Ah yes, the notorious is-ought problem. The author seems unaware that the is ought problem avails all ethical theories—it’s a problem of logical deduction, of getting a normative conclusion from purely descriptive premises. This isn’t an objection to utilitarianism any more than it is to literally any other ethical theory ever.
The author objects that utilitarianism only applies if the actor agrees with it. This is either false or trivial. If the claim is that utilitarianism makes no demands on non utilitarians—that would be false. It’s a theory of what things are good and what things are bad. It applies to non utilitarians just as much as others.
However, if the objection is that utilitarian arguments won’t motivate non utilitarians, that’s obvious but true of all ethical theories. Deontology won’t motivate non deontologists. Furthermore, I argue that rationality requires people to be utilitarians, so it’s binding as much as rational belief is. Sure, people with irrational beliefs won’t care about standards for rational beliefs. However, if they don’t care about them they’re being foolish.

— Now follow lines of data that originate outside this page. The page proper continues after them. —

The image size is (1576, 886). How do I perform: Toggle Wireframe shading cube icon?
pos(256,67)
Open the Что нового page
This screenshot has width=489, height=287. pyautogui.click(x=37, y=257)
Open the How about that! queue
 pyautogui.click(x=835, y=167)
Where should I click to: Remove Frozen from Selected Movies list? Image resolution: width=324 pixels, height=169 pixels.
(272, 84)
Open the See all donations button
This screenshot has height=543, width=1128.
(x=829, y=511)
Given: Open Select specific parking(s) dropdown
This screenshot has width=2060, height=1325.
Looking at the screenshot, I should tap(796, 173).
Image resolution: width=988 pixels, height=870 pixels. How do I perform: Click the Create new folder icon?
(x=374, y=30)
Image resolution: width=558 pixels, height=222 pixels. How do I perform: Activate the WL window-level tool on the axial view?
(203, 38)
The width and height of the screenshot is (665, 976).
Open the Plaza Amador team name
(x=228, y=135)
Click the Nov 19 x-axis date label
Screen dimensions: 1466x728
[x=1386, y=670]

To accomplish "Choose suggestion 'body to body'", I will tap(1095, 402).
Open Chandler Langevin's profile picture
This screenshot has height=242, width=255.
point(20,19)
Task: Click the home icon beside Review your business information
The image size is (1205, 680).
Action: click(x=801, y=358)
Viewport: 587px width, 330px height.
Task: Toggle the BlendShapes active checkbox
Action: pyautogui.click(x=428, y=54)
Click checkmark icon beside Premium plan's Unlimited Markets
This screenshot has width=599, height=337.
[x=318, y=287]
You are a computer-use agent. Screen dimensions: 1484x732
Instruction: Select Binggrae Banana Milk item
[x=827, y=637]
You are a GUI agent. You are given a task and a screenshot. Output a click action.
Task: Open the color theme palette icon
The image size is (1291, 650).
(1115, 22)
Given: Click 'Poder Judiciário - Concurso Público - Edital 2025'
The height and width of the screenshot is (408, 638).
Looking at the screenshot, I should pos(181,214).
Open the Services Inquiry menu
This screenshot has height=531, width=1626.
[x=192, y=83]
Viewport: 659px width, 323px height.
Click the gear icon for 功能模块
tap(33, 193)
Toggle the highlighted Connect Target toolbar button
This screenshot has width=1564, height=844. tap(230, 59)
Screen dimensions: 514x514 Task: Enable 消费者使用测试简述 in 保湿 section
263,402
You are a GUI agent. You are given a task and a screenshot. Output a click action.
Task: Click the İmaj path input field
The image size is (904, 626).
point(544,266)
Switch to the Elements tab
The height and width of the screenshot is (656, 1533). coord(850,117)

Quick note on the is ought problem, it’s not a very good objection. It does show that we can’t prove objective morality deductively. However, we also can’t deductively prove induction—you can’t straightforwardly derive a will be from an is any more than an ought from an is. Despite that, we still make predictions about things…
Moral non naturalists would agree that you can’t cross the is ought gap but just say that there are non natural moral properties that make things matter. These are not trivial tautologies, rather they’re controversial substantive claims. The is ought gap just rules out trivial tautologous moralities.
Moral naturalists would think that morality IS a natural property of some sort, so you can derive an ought from an is. Either way, Hume’s guillotine is not compelling, except against confused libertarians trying to derive all of ethics from definitions and first principles with logically necessary and uncontroversial premises.
Gaynor continues, saying, “The second, arguably larger issue, is that it’s impossible to apply for two reasons. Because utilitarianism attempts to maximize something we must have a way to quantify it, or at least compare two different items to see which is greater. Except how does one quantify pleasure or pain? Bentham proposes a “pleasure calculus” based on 7 attributes of pleasures or pains, but this is really just moving the goal post, how do you compare the intensity of pleasure, of the fecundity of pain? These are impossible, John Stuart Mill suggests there are two types of pleasures, higher and lower, but this is just a further attempt to both ignore the impossibility of comparing pleasures and pains as well create artificial distinctions, grounded not in reason, but in individual intuition. If we can’t tell which actions are better, we can’t actually make any decisions from our ethical system.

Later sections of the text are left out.